Menurutnya, publik tidak boleh terkecoh hanya pada judul undang-undang yang seolah berpihak pada upaya pemberantasan korupsi.
“Kita jangan terkecoh hanya dengan judul, tapi harus lihat isinya,” kata Bivitri lewat kanal Youtube Hendri Satrio, seperti dikutip redaksi di Jakarta, Senin, 13 Oktober 2025.
Ia menjelaskan, ada beberapa hal penting yang perlu dicermati dari ketentuan di dalam RUU tersebut. Sebab, tujuan ideal dari undang-undang ini adalah membuat koruptor benar-benar jera.
“Ide dasarnya kan untuk membikin koruptor takut, karena koruptor itu serakah, bukan karena butuh,” ujar Bivitri.
Menurutnya, yang paling ditakuti para koruptor bukanlah penjara, melainkan kehilangan harta hasil kejahatannya.
“Koruptor itu bukannya takut dipenjara, karena penjara pun bisa dibeli, tapi mereka takut dibuat miskin,” tambahnya.
Meski begitu, Bivitri menekankan pentingnya memastikan ada mekanisme pengawasan terhadap kewenangan perampasan aset. Tanpa itu, undang-undang bisa disalahgunakan oleh aparat penegak hukum.
Bivitri juga mengingatkan, RUU Perampasan Aset sebenarnya sudah lama dibahas, namun sering tersendat karena perdebatan antara Kejaksaan dan Kepolisian.

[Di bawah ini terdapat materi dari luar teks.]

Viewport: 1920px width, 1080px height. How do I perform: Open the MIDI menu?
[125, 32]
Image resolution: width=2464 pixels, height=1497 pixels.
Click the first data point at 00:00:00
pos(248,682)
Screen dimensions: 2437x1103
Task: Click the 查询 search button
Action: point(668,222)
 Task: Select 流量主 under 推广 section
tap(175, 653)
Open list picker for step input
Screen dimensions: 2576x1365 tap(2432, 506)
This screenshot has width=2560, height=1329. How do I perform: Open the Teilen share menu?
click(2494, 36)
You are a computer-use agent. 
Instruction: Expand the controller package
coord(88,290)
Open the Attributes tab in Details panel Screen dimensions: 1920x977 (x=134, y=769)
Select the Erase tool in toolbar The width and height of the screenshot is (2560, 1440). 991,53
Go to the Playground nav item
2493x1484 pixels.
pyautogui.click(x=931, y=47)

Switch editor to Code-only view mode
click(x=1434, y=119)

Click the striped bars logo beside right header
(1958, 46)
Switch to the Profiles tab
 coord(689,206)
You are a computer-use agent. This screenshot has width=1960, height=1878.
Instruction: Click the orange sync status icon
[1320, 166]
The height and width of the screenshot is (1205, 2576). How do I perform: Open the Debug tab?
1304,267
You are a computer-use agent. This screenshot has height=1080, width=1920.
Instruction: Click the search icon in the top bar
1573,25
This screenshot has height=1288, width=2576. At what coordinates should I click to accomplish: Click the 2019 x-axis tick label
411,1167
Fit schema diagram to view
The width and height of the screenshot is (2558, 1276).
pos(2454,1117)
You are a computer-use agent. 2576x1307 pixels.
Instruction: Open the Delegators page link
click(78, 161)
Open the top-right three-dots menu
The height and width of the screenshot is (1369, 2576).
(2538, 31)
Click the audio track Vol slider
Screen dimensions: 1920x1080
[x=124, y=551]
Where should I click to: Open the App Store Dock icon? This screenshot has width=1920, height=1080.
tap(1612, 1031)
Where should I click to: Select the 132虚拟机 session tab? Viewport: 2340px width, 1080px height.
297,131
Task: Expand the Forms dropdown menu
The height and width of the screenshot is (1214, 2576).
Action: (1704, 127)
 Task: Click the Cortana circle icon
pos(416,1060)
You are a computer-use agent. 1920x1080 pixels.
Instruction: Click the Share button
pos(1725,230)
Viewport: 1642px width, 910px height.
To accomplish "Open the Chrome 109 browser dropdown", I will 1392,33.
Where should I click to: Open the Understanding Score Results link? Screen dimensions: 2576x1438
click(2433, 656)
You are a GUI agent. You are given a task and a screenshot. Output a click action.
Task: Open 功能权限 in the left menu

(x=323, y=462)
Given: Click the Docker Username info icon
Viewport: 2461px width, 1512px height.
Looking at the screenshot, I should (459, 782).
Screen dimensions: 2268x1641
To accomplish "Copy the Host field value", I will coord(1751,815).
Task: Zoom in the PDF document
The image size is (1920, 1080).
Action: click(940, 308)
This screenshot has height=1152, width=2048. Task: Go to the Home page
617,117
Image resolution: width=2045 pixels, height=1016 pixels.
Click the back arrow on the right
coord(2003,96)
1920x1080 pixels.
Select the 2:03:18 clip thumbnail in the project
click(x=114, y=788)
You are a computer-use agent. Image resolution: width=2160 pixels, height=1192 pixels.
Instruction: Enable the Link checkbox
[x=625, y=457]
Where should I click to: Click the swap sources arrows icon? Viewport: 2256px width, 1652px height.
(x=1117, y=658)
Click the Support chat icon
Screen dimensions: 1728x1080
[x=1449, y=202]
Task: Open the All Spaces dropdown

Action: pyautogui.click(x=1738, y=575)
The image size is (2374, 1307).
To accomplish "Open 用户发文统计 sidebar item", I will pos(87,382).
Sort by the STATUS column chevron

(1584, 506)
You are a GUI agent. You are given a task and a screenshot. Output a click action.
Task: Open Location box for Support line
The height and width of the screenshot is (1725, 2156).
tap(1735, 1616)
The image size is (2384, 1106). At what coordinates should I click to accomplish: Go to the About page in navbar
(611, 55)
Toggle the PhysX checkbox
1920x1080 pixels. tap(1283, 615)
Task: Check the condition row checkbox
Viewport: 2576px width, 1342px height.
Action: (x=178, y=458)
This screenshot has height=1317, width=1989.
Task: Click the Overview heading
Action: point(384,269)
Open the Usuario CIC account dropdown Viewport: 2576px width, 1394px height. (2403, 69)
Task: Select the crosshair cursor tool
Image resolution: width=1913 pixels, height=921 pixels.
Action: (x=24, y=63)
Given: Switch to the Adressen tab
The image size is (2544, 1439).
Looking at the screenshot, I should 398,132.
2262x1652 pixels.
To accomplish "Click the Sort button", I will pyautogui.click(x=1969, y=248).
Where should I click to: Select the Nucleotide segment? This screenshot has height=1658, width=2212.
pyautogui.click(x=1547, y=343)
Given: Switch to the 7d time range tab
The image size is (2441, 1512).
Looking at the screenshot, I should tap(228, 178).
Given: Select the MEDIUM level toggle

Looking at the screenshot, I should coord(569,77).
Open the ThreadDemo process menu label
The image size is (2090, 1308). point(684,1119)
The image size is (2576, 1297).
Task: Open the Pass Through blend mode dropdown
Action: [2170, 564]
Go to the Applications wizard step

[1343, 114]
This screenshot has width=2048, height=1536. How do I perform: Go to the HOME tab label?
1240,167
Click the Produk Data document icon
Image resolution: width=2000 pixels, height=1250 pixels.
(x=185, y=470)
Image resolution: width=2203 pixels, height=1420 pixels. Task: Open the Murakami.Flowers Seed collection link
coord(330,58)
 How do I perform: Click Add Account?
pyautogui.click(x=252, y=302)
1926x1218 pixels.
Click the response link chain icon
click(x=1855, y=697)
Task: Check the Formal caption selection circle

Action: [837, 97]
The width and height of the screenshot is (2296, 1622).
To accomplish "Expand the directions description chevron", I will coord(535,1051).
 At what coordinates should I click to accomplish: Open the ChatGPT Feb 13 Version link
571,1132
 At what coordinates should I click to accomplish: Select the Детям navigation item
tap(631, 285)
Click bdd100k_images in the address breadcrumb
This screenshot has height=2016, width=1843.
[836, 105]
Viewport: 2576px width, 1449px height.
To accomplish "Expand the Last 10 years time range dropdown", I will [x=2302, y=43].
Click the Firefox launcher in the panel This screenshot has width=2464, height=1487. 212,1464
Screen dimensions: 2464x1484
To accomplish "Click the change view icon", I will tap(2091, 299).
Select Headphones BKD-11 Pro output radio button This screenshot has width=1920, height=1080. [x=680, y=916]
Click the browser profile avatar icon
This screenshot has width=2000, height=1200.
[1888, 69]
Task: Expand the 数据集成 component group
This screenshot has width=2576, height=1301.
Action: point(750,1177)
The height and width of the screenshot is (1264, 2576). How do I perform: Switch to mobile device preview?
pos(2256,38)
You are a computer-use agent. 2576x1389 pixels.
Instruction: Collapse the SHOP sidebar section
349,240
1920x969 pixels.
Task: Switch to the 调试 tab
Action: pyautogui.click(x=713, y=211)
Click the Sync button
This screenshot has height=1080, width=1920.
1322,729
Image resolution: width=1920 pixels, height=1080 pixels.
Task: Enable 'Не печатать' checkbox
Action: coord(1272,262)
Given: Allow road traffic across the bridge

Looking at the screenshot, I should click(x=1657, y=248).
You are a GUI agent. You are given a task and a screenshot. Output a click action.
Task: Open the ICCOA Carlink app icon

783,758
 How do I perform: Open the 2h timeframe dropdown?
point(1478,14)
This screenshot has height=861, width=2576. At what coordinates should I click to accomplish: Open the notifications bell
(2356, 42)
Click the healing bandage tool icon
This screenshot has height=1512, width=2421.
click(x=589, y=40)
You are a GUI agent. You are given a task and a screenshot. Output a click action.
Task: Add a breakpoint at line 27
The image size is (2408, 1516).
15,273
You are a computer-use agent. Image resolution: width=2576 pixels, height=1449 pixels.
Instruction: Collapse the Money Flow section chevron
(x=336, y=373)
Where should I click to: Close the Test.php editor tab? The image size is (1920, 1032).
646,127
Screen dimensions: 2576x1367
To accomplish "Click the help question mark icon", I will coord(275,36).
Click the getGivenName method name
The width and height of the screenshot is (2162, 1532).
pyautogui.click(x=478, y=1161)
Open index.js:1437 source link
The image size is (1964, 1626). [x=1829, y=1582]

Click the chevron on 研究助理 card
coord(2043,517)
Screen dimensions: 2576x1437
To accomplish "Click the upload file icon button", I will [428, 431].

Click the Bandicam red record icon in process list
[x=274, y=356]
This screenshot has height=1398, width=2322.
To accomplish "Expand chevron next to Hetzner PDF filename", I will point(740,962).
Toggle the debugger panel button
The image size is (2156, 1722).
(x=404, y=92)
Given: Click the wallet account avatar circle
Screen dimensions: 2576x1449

“Itu ada perdebatan antara Kejaksaan dan Kepolisian. Sebabnya adalah siapa yang mau melakukan kewenangan itu, paling tidak menyimpan aset yang disita. Itu kan duit urusannya,” ungkapnya.
Ia menilai, dari dinamika yang ada, tampak Kejaksaan memiliki kekuatan lebih besar dalam pembahasan ini. Karena itu, Bivitri mengingatkan agar masyarakat tetap waspada terhadap potensi rebutan kewenangan di antara aparat penegak hukum.
“Yang jadi sorotan, penegak hukum ini seringkali berebut kewenangan karena memang ini bisa menjadi sumber uang. Artinya, kita harus waspada,” tandasnya.